SAR’s Academic Freedom Monitoring Project investigates and reports attacks on higher education with the aim of raising awareness, generating advocacy, and increasing protection for scholars, students, and academic communities. Learn more.

Date of Incident: May 03, 2021

Attack Types: Other

Institution(s):University of São Paulo

Region & Country:Americas | Brazil

New or Ongoing:New Incident

On May 3, 2021, Brazil’s Attorney General (AG) of the Republic of Brazil, filed a complaint with the University of São Paulo’s (USP) ethics committee demanding an investigation into law professor Conrado Hübner Mendes over public comments he made about the AG over social media and in a column for the newspaper, Folha de São Paulo.

Mendes is a professor of constitutional law at USP and a columnist for the newspaper Folha de São Paulo. On January 26, Mendes criticized the work of the AG, Antônio Augusto Brandão de Aras, in a column entitled “Aras is Bolsonaro’s anteroom at the International Criminal Court.” In a series of tweets, also published in January 2021, Mendes describes Aras as a “servant of the president [Jair Bolsonaro],” and stating that some of the AG’s legal omissions were for the benefit of Bolsonaro.

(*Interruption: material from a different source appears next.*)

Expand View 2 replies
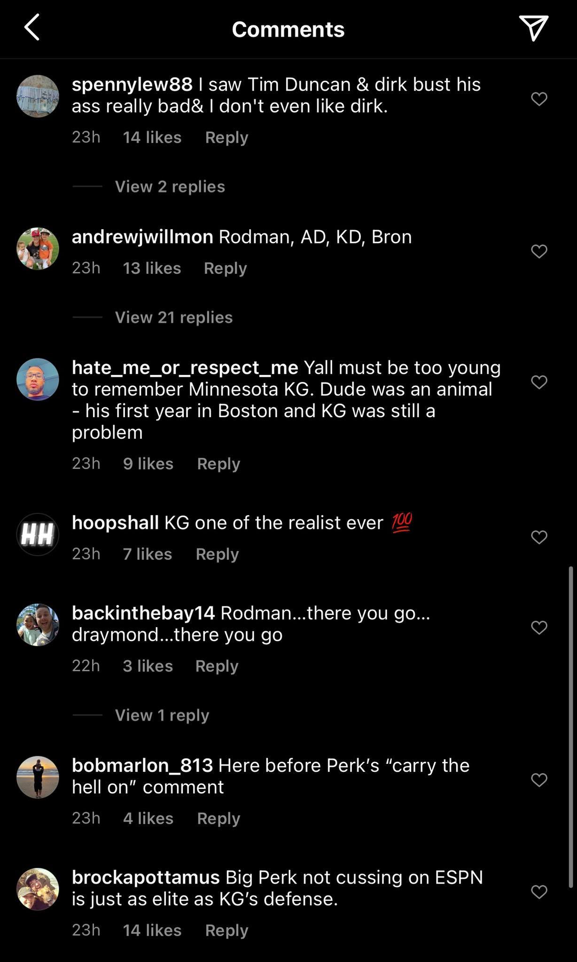This screenshot has width=577, height=962. click(170, 186)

On May 3, Aras filed a complaint against Mendes to USP’s ethics committee, accusing Mendes of violating Articles 5, 6, and 7 of USP’s Code of Ethics, which state that USP community members have a duty to encourage “respect for the truth,” act “in a manner compatible with morality,” and refrain from “disseminating information in a sensational, promotional or untrue manner.”

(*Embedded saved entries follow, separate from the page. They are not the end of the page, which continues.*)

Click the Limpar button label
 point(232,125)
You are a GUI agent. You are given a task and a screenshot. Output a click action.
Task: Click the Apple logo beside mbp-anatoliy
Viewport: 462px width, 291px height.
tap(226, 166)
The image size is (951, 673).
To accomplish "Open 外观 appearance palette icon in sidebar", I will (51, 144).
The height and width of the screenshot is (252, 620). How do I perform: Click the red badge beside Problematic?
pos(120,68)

USP’s ethics committee has yet to announce whether they will be taking any punitive actions against Mendes in response to the complaint. A group of professors submitted a statement to the university, defending Mendes and describing the AG’s complaint as “unprecedented.

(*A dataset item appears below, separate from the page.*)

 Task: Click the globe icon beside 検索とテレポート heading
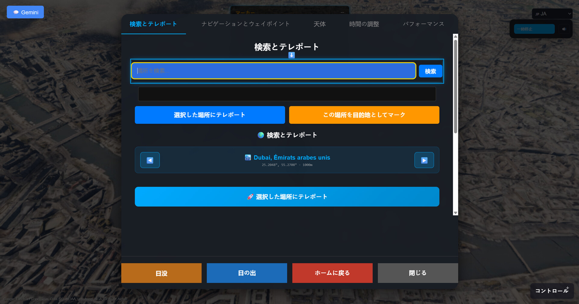261,135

Scholars at Risk is concerned about external efforts to pressure a university to investigate and punish a scholar in retaliation for nonviolent expressive activity. Government officials, political actors, and civilians must respect universities’ institutional autonomy, including by refraining from interfering in disciplinary matters. Such efforts undermine academic freedom, institutional autonomy, and democratic society generally.